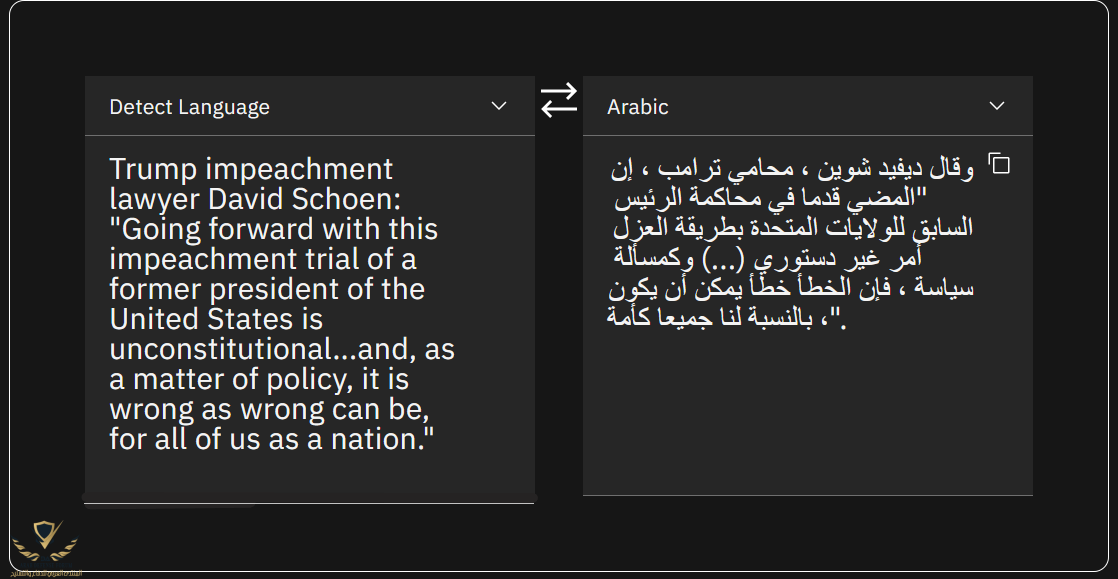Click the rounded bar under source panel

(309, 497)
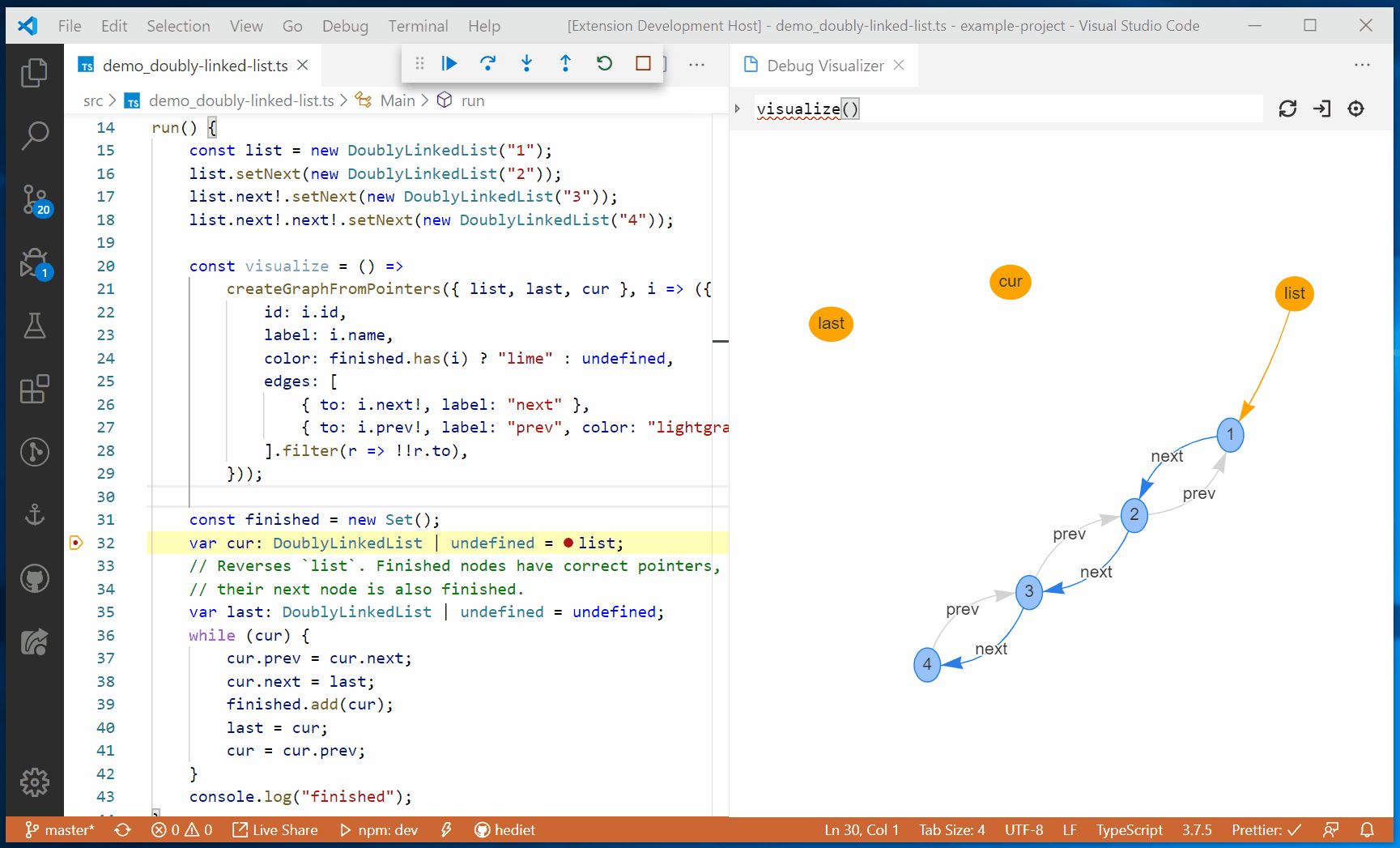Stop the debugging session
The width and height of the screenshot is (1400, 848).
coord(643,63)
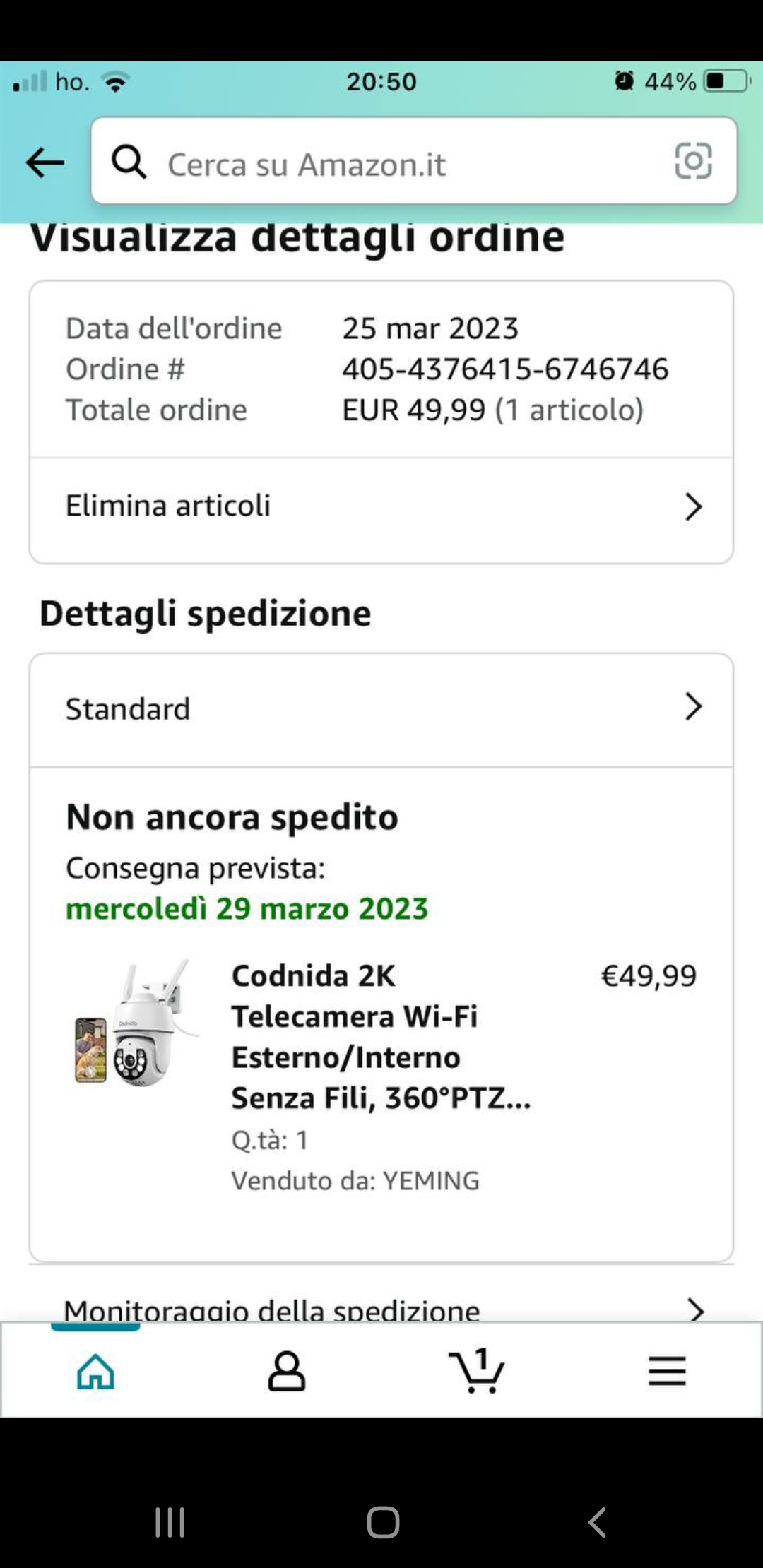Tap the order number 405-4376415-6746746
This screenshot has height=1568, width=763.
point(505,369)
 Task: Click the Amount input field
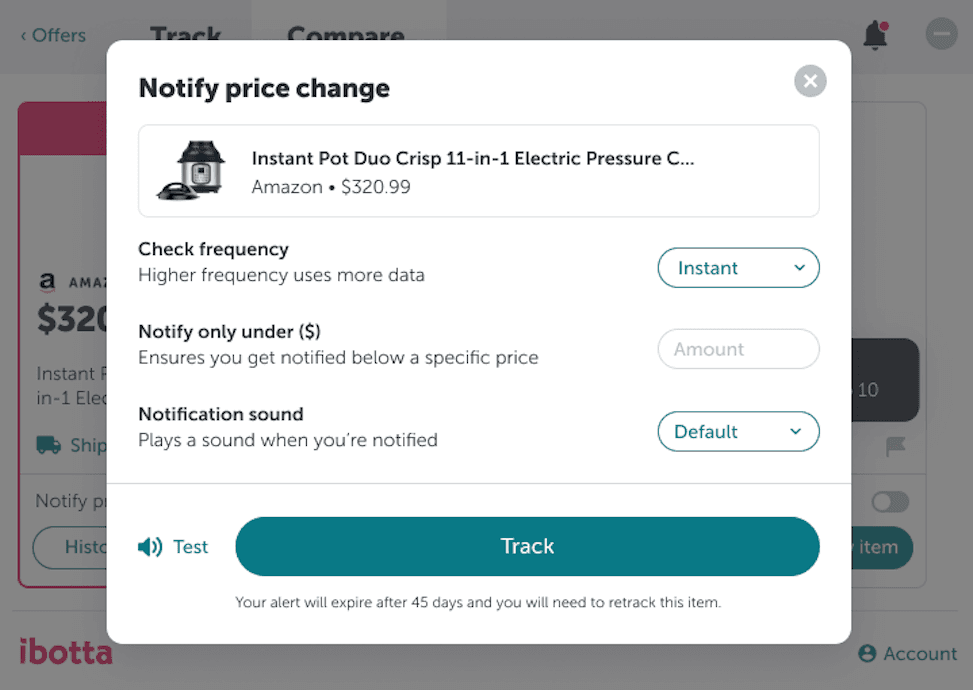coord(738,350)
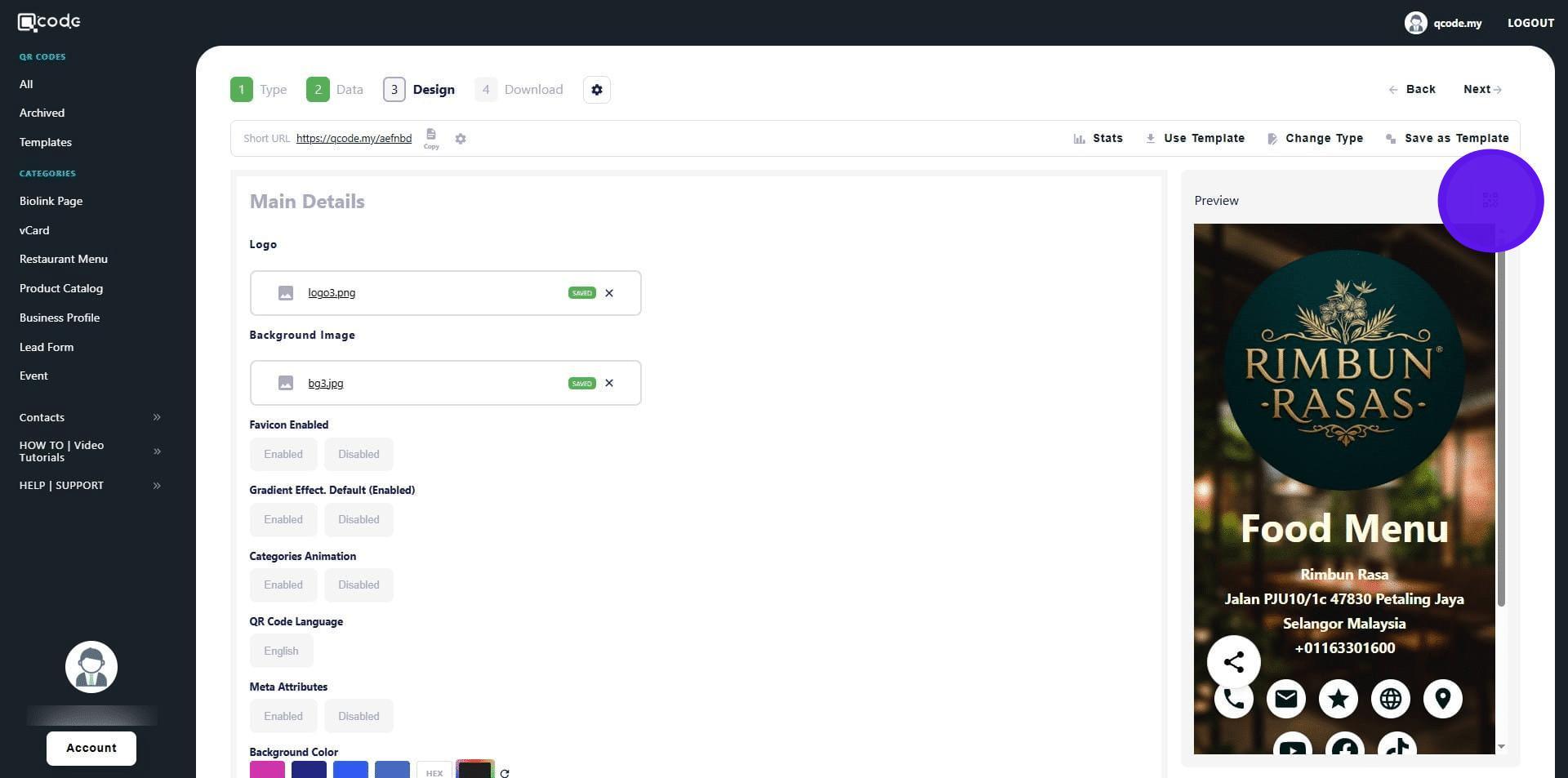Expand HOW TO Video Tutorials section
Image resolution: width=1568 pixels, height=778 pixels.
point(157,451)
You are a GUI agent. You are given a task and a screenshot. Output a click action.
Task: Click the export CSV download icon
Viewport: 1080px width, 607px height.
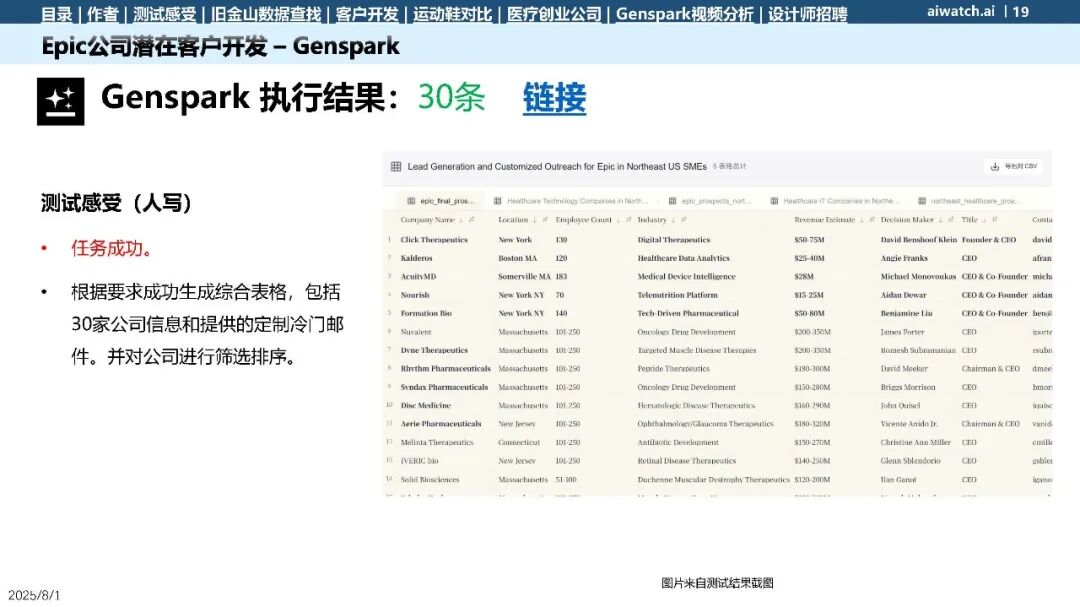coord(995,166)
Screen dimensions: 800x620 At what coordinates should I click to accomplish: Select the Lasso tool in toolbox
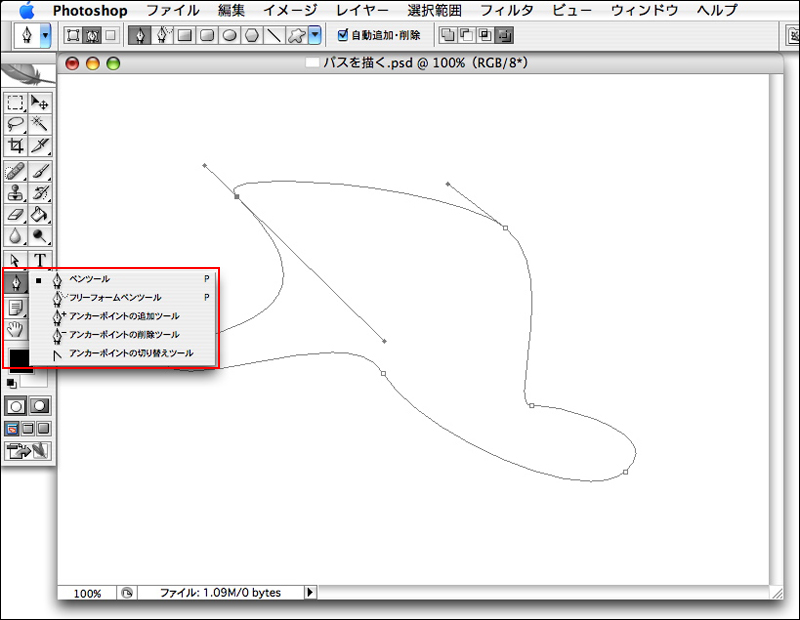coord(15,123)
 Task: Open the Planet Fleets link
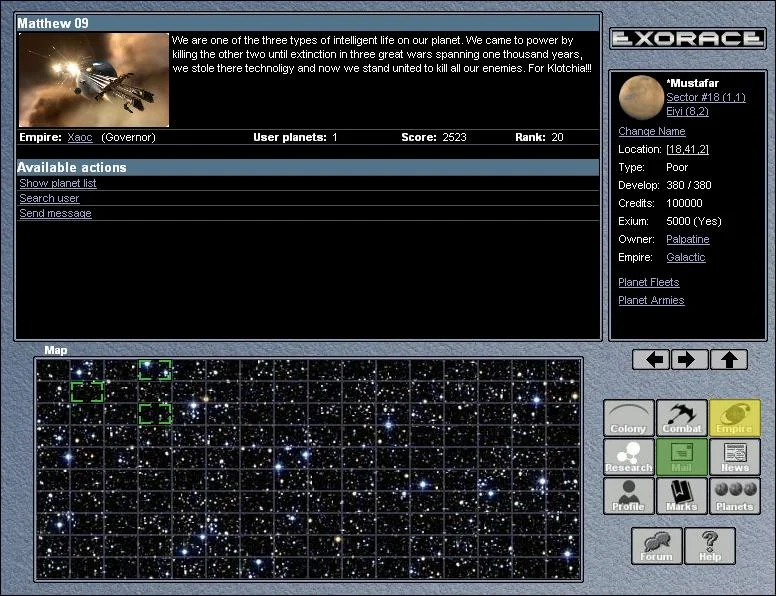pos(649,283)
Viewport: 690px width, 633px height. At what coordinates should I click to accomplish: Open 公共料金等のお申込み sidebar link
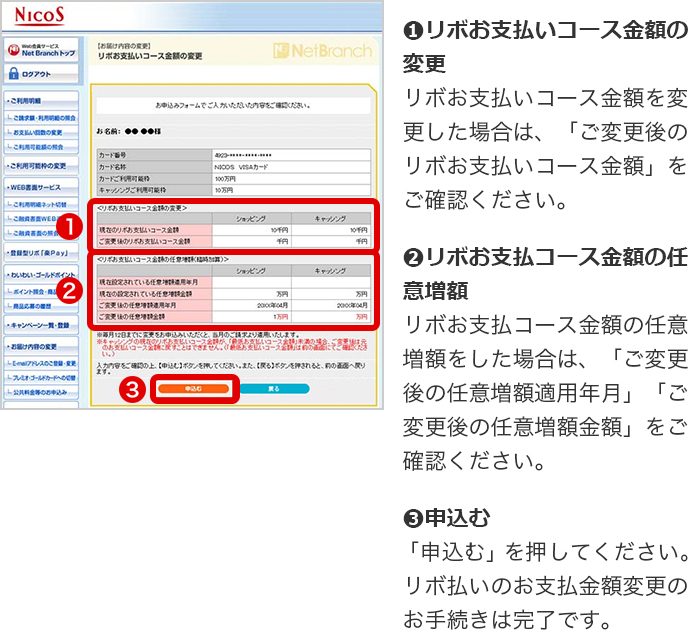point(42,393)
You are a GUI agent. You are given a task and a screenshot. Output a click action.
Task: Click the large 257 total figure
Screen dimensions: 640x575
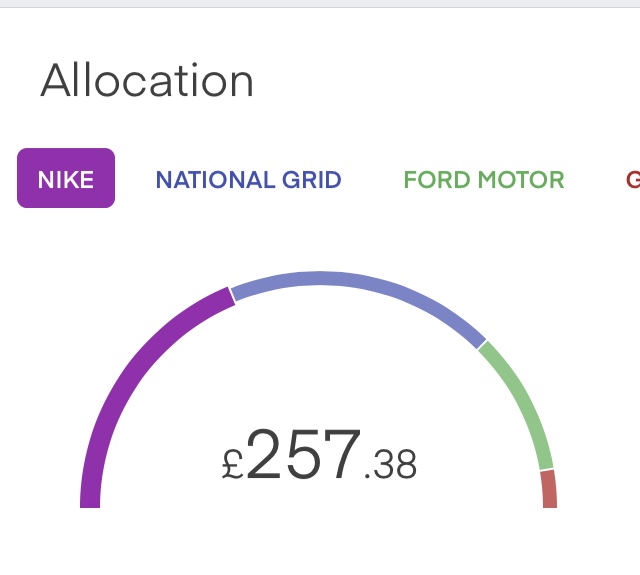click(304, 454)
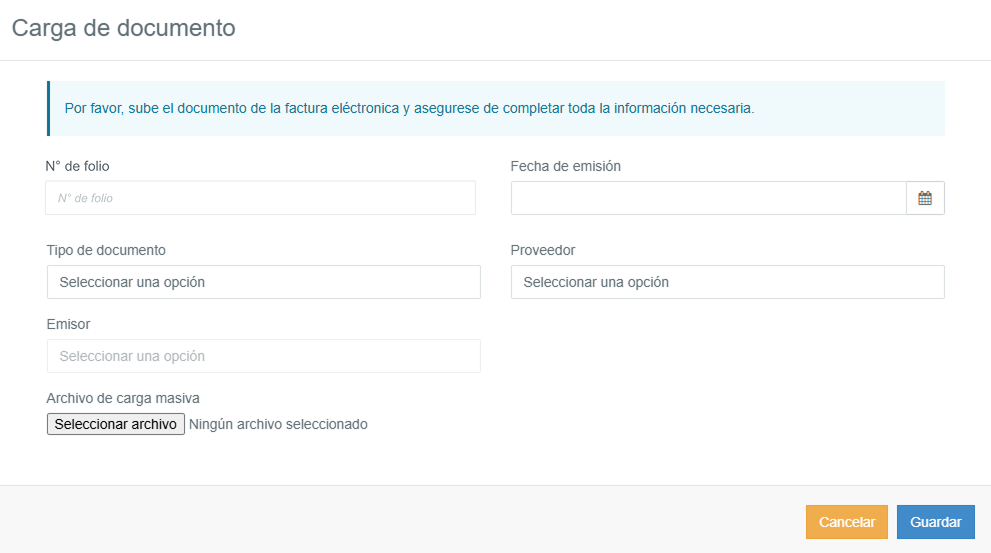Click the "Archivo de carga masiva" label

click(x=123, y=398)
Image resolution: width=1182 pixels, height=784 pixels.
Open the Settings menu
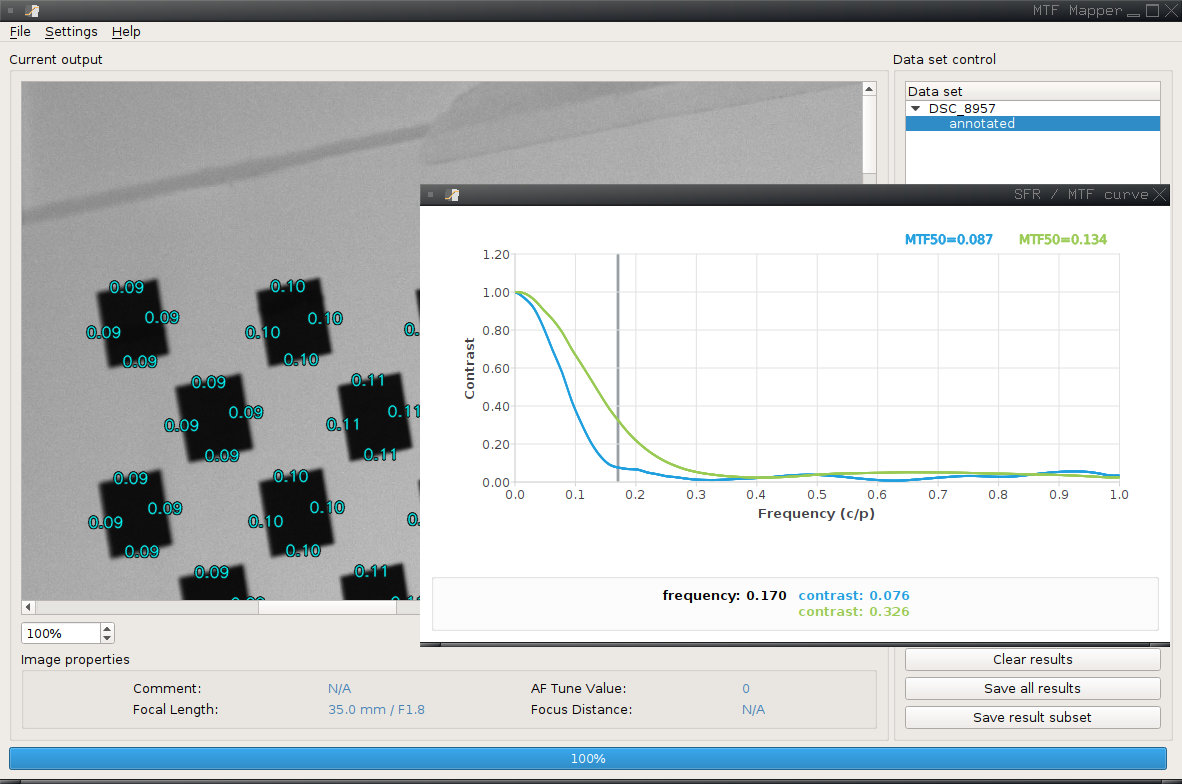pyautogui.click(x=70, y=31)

Prompt —
Print exactly, and only, the lines from the one with "Task: Open the Planet Fleets link" through the last line of the listing above. No pictures belong in the copy.

Answer section —
 Task: Open the Planet Fleets link
pos(649,283)
Viewport: 690px width, 633px height. At what coordinates should I click to accomplish: Open 公共料金等のお申込み sidebar link
point(42,393)
You are a GUI agent. You are given a task and a screenshot. Output a click action.
Task: Click the large 257 total figure
Screen dimensions: 640x575
click(304, 454)
Click the "Archivo de carga masiva" label

click(x=123, y=398)
Image resolution: width=1182 pixels, height=784 pixels.
Open the Settings menu
pyautogui.click(x=70, y=31)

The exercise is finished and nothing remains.